The laughably broad definition of “extreme” (or metal) used on the music side becomes more apparent in the beer reviews, where the author has kindly offered listening suggestions sure to improve your drinking experience with each beer: THE DARKNESS? ROKY ERICKSON? JOE PERRY’s solo albums? Coors Light, Bud Light and Miller Lite is all I can think, and he does little to change my mind by tying the beer and music together in a narrative or even in a non-trivial, referential way.
Other times the music-beer pairing is just lazy: SAMAEL (the band) with Avery’s Samael; AC/DC with 21st Amendment’s Back in Black; MOTÖRHEAD with Hopworks’ Ace of Spades. Come on, man. And in no case does the author actually describe the music of the band or song pick, nor does he dedicate any space to describing metal genres the way he does beer styles. What’s the music part for again? It seems like an afterthought, much like my self-regard and penchant for volume control after seven Tw0 Hearted Ales.
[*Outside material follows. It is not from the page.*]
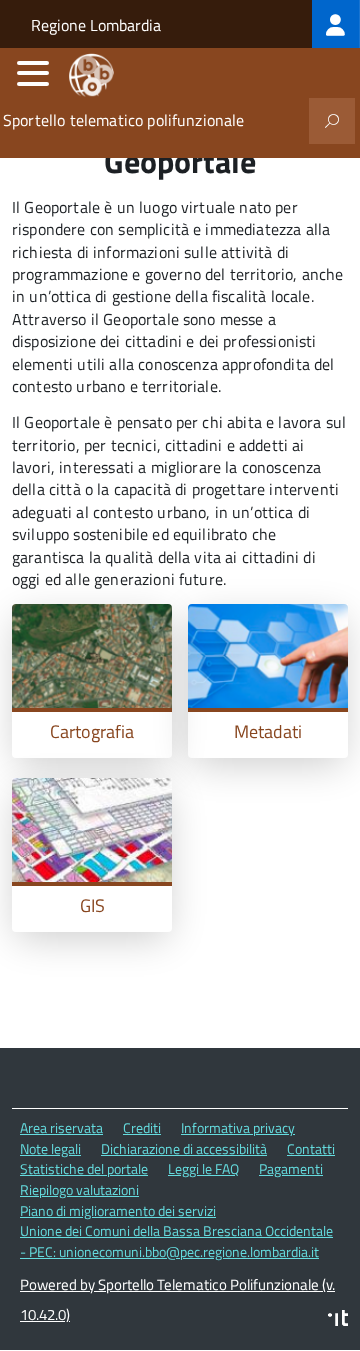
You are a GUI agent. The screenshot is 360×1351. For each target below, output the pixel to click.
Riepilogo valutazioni (79, 1189)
In fact, with the notable and obvious exceptions of Surly’s Todd Haug (POWERMAD and VULGAARI) and Three Floyds’ Barnaby Struve (progenitor of the metal-centric Dark Lord Day), Mr. Tepedelen doesn’t ask a single question of the brewers about music. If the metal-craft beer connection is so obvious, one would think linking the two via the brewing world would practically be automatic. As it stands the watered-down connections seem merely aesthetic and often just coincidental or convenient.
Musical miscues aside, the author knows his beer. He deftly describes many challenging beers with language that’s neither esoteric nor mindless. In that sense, per the back cover, he has succeeded in creating “the first guide to the beers that merit being called extremely extreme”; if that’s your gig, the beer reviews should be informative and useful. Each of the beers has a subjective “extreme” rating to describe the madness your palate will experience, and I can’t deny that I’ve been introduced to many interesting possibilities for next time I’m within reach of these beer’s distributions and have an adventurous thirst.
Ultimately though, the book would have benefited from expanding and being more critical of the musical inclusions; barring that, removing them from the mainline thrust of the book and featuring them in a sidebar or separate chapter would have improved the flow of the best and focal part, which is the beer. The bandying about of the loaded term “extreme” starts to feel like an X-Games commercial break featuring formaldehyde-enriched Doritos, no matter how many times he points out that both “extreme” beer and metal both sometimes use Satanic names on their labels and covers.
If you want to see nearly everything of substance the book brought to the table connecting metal and beer, save yourself $20, spend it at Into the Void, and follow this link instead: Headbangers Brew: A History of Heavy Metal and Craft Beer Collaborations. If you’re interested in the beers themselves, proceed with the book; just don’t expect any truly brutal surprises on the musical front.